# Assessing feature importance via random decision forests
***

## 1 Dataset: Energy efficiency


### 1.1 Description
We perform energy analysis using 12 different building shapes simulated in Ecotect. The buildings differ with respect to the glazing area, the glazing area distribution, and the orientation, amongst other parameters. We simulate various settings as functions of the afore-mentioned characteristics to obtain 768 building shapes. The dataset comprises 768 samples and 8 features, aiming to predict two real valued responses. It can also be used as a multi-class classification problem if the response is rounded to the nearest integer.

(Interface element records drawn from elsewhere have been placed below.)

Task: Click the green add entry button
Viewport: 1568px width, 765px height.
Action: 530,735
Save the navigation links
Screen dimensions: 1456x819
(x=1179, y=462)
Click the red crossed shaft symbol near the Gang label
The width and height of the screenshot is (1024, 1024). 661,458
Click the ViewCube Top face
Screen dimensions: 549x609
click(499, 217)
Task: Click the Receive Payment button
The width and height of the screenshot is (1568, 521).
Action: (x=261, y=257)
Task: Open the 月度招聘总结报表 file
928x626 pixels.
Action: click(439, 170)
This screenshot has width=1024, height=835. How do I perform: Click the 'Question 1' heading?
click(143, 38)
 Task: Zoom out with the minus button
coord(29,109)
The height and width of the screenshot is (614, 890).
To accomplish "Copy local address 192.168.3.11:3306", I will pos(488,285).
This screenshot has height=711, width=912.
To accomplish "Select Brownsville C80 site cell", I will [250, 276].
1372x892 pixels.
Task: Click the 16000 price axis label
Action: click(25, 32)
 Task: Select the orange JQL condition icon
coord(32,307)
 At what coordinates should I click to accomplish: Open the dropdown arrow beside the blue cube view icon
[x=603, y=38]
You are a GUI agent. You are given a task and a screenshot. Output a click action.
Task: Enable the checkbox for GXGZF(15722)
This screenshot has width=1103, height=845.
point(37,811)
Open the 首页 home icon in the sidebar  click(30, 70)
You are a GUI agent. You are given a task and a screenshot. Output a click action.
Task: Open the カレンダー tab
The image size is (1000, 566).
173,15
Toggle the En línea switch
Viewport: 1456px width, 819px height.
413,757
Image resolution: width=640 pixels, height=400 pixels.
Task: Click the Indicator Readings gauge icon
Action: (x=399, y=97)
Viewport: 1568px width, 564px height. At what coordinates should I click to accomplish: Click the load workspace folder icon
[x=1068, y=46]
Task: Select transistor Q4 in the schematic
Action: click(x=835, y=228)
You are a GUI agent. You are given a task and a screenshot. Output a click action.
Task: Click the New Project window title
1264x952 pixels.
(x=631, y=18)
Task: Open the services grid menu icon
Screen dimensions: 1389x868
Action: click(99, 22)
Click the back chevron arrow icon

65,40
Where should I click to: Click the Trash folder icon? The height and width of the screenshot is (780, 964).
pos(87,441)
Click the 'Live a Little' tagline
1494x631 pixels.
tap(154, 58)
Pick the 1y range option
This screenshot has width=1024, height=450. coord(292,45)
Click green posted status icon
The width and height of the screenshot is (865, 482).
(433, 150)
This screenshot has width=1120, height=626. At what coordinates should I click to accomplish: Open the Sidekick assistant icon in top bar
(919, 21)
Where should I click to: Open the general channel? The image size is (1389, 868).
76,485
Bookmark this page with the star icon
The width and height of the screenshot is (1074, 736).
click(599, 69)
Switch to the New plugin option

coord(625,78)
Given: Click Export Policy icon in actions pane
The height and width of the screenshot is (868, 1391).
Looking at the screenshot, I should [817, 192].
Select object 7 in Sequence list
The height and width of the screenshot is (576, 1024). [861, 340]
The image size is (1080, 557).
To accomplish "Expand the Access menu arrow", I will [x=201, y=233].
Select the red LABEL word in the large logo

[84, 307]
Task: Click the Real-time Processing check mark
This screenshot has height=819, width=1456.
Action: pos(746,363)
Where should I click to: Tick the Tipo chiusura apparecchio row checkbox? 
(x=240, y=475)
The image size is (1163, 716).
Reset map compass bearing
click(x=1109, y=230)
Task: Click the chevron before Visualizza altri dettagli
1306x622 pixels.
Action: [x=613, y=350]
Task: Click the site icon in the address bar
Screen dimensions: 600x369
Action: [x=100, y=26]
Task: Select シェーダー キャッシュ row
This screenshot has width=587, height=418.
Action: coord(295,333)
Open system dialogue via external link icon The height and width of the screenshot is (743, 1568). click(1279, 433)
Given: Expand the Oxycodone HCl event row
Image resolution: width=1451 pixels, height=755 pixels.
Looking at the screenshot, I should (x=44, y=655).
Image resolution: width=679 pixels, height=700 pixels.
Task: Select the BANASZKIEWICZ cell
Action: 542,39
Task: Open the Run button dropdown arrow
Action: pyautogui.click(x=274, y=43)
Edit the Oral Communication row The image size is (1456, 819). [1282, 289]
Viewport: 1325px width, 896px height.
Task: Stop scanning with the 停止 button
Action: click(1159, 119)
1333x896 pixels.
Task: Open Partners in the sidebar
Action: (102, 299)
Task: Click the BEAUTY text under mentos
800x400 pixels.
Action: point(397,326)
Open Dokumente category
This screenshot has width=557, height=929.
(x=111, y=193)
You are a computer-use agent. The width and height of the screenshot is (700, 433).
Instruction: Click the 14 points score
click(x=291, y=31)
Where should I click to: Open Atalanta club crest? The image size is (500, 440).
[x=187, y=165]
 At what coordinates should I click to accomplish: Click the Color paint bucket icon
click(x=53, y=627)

### 1.2 Attribute Information:

The dataset contains eight attributes (or features, denoted by X1...X8) and two responses (or outcomes, denoted by y1 and y2). The aim is to use the eight features to predict each of the two responses. 

Specifically: 
1. X1	Relative Compactness 
2. X2	Surface Area 
3. X3	Wall Area 
4. X4	Roof Area 
5. X5	Overall Height 
6. X6	Orientation 
7. X7	Glazing Area 
8. X8	Glazing Area Distribution 
9. y1	Heating Load 
10. y2	Cooling Load

### 1.3 Link 
https://archive.ics.uci.edu/ml/datasets/Energy+efficiency

***
## 2 Load libraries and dataset

### 2.1 Import libraries

In [None]:
import matplotlib.pyplot as plt
import pandas as pd
import numpy as np
from sklearn.model_selection import train_test_split
from sklearn.ensemble import RandomForestClassifier

# Display graphics in Jupyter Notebook
%matplotlib inline

### 2.2 Load .xlsx file

In [None]:
dataset = pd.read_excel('ENB2012_data.xlsx')

# Show 5 rows
dataset.head(5)

***
## 3. Split dataset in train and test subsets

In [None]:
# Generate new class attribute. Is y1+y2 above average? 1= yes / 0 = no
dataset['aboveAVG'] = np.where((dataset['Y1'] + dataset['Y2'])>=(dataset['Y1'].mean() + dataset['Y2'].mean()), 1, 0)

In [None]:
# Values of target
y = dataset['aboveAVG'].values

# Values of attributes
dataset = dataset.drop(['Y1', 'Y2', 'aboveAVG'], axis=1)
X = dataset.values

# Splitting
X_train, X_test, y_train, y_test = train_test_split(X, y, test_size=0.3, random_state=0)

***
## 4. Random Forest Classifier

In [None]:
forest = RandomForestClassifier(n_estimators=10000, random_state=0, n_jobs=-1)
forest.fit(X_train, y_train) # fit model

***
## 5 Assessing feature importance
### 5.1 Create data frame with features and related importance

In [None]:
result = pd.DataFrame()
result['feature'] = dataset.columns # column's names
result['importance'] = forest.feature_importances_ # values
result.sort_values(by=['importance'], ascending=False, inplace=True)
result

### 5.2 Display results in bar chart

In [None]:
plt.title('Feature Importances')
plt.bar(range(len(result['feature'])), result['importance'], color='blue', align='center')
plt.xticks(range(len(result['feature'])), result['feature'], rotation=90)

plt.show()

***
## 6 Conclusion
"Feature importance" measure based on Gini Importance or Mean Deacrease in Impurity (MDI), provided by Random Forest Classifier, allows us to  say that "X4", "X2", "X1" and "X5" features are very important to correctly label new entries. On ther otherhand, "X6" maybe could be removed from the analysis.